The prevalence of Familial Mediterranean Fever common gene mutations in patients with simple febrile seizures


OZEN F., Kocak N., Kelekci S., Yildirim I. H. , HACIMUTO G., ÖZDEMİR Ö.

EUROPEAN REVIEW FOR MEDICAL AND PHARMACOLOGICAL SCIENCES, vol.18, no.5, pp.657-660, 2014 (Journal Indexed in SCI) identifier identifier identifier

  • Publication Type: Article / Article
  • Volume: 18 Issue: 5
  • Publication Date: 2014
  • Title of Journal : EUROPEAN REVIEW FOR MEDICAL AND PHARMACOLOGICAL SCIENCES
  • Page Numbers: pp.657-660

Abstract

BACKGROUND: Febrile seizures (FS) represent the most common form of childhood seizures that occurs in 2-5 % of the children younger than 6 years.
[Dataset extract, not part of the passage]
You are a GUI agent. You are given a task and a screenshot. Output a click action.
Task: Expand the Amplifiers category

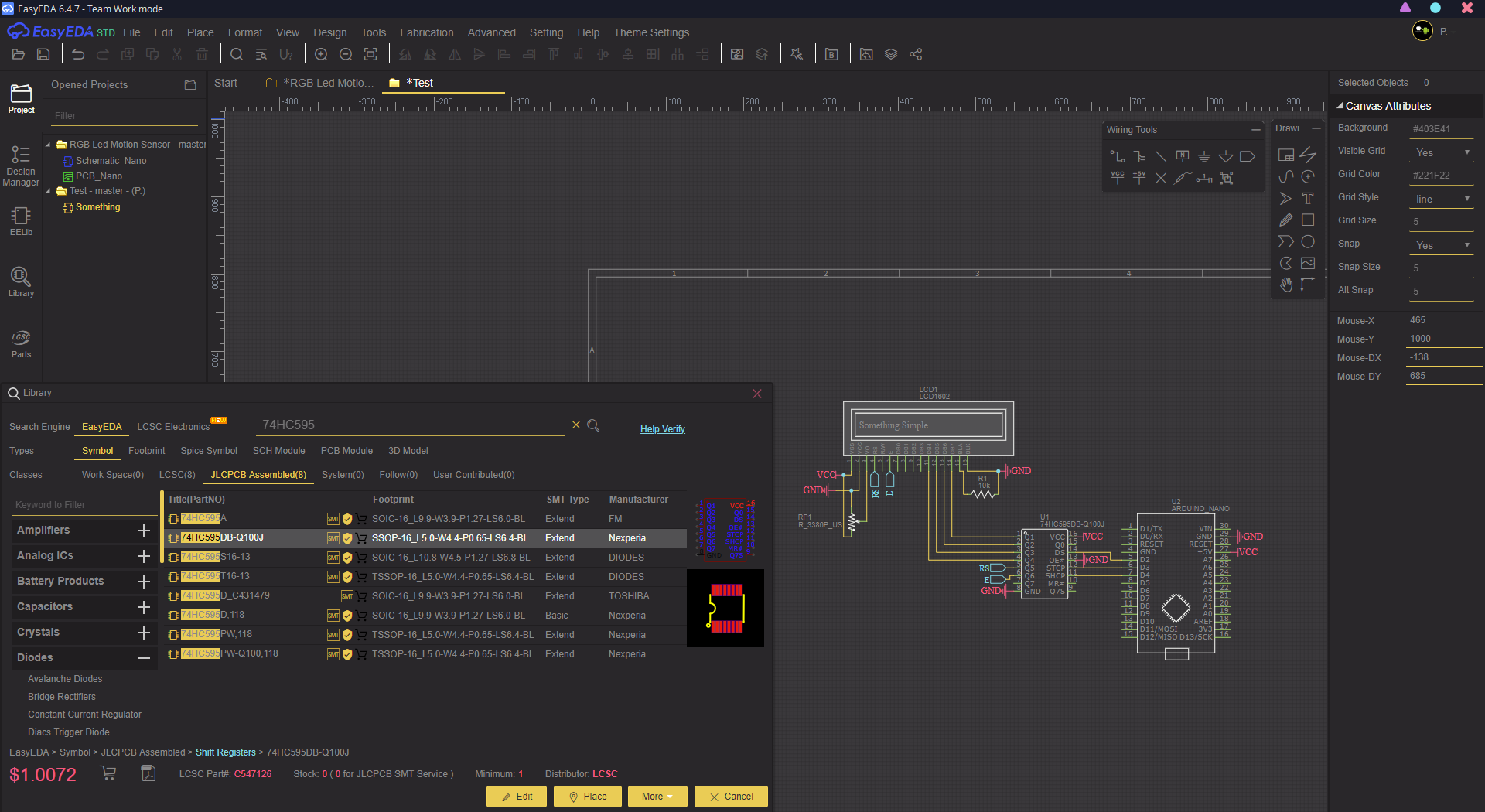[143, 531]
There have been many recent reports on the molecular genetic and pathogenesis of FC. It has been recognized that there is significant genetic component for susceptibility of FC with different reported mutation. FEB1, FEB2, FEB4, SCNA1, SCNA2, GABRG2 and IL-1 beta are related to with febrile convulsions (FCs). Interleukin 1 beta (IL-1 beta) is a cytokine that contributes to febrile inflammatory responses. There are conflicting results on increasing this cytokine in serum during FC.